Consigne A =
Dans le texte sur les directions d'école et les enseignants, relevez tout ce que des directions ont fait, selon ce que la personne qui écrit dit avoir vu.
Consigne B =
D'après le texte sur les directions d'école et les enseignants, quelle part des Québécois juge que les directeurs d'école n'ont plus assez de pouvoir sur les professeurs ?
Consigne C =
Poursuivez le texte sur les directions d'école et les enseignants à partir de sa dernière phrase.

J'ai vu des directions engager des individus dont l'incompétence sortait par les pores de la peau et leur attribuer des évaluations positives menant à la permanence d'emploi. J'en ai vu d'autres croiser les bras devant des collègues qui ne faisaient que mettre les élèves devant un téléviseur ou les amuser à l'ordinateur.

Qui faut-il alors blâmer: celui qui les embauche ou celui qui les défend?

Permettez-moi alors de rire un peu quand je lis ce passage de l'article du JdeM: «L'enquête réalisée par l'IRB révèle qu'une proportion presque éqivalente (sic) de Québécois (38 %) jugent que les directeurs d'école n'ont plus assez de pouvoir sur les professeurs, «parce qu'ils ont les mains liées par les conventions syndicales.»

Pour certains directeurs, crier haro sur la convention collective est une façon de ne pas faire leur travail. Ça les arrange bien de se cacher derrière celle-ci.

De plus, on condamne la «protection» dont jouissent les enseignants, mais voudrait-on d'un système qui fout à la porte du personnel sans trop de réflexion? Voudrait-on des «profs jetables»?

Données enregistrées =

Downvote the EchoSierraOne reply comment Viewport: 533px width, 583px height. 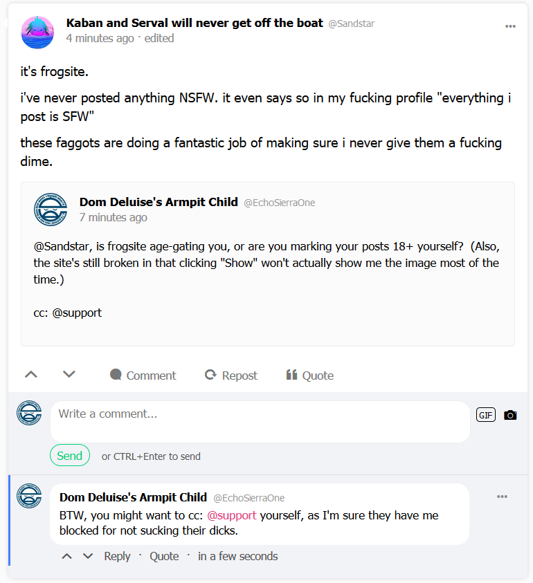tap(88, 556)
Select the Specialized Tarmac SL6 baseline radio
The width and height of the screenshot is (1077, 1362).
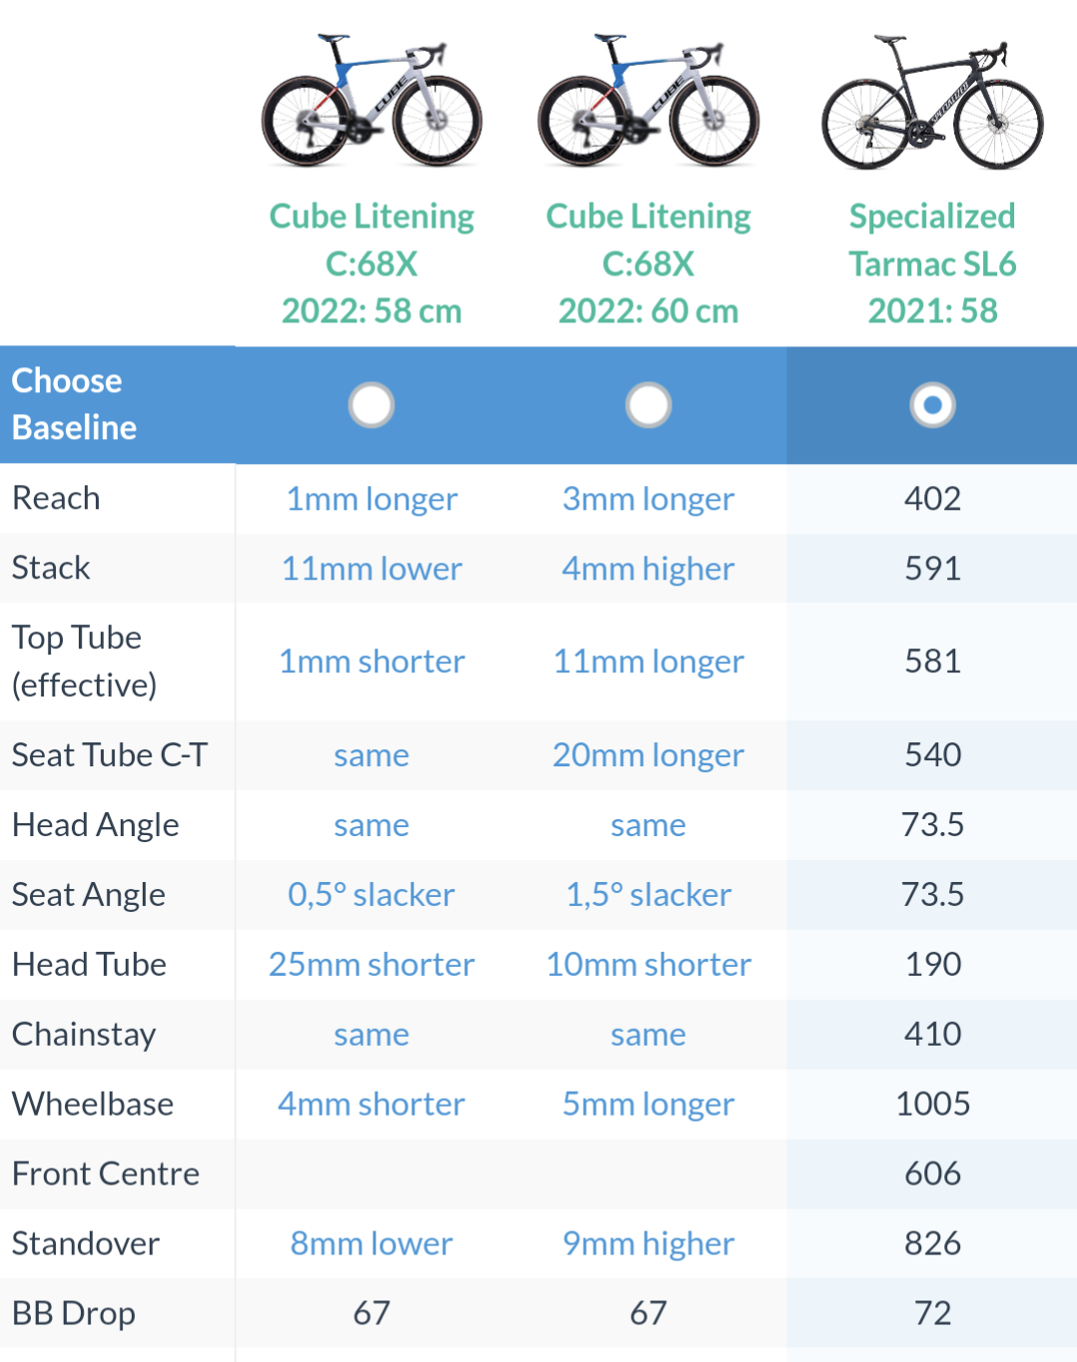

Résultat A =
- Engager des individus dont l'incompétence sortait par les pores de la peau
- Leur attribuer des évaluations positives menant à la permanence d'emploi
- Croiser les bras devant des collègues qui ne faisaient que mettre les élèves devant un téléviseur ou les amuser à l'ordinateur

Résultat B =
38 % des Québécois.

Résultat C =
J'ai côtoyé une collègue vidéo, comme j'appelle ces profs dont l'enseignement se résume à une bonne connaissance du club vidéo du coin. Dans les faits, elle était en détresse professionnelle et personnelle. Pendant deux ans, aucun membre de la direction ne l'a aidée. Finalement, un nouvel adjoint s'est penché sur son cas. Il a fait sa job en l'accompagnant. Elle est tombée en arrêt de travail et est allée se ressourcer, comme elle dit. Aujourd'hui, elle est une enseignante extraordinaire auprès d'élèves en grande difficulté.

Dans ma commission scolaire, la direction a un droit de gérance qui lui permet d'attribuer les tâches à qui elle le souhaite. Elle respecte le principe de l'ancienneté parce qu'il ne s'agit pas d'un critère arbitraire et parce qu'elle ne veut pas déstabiliser les équipes de travail.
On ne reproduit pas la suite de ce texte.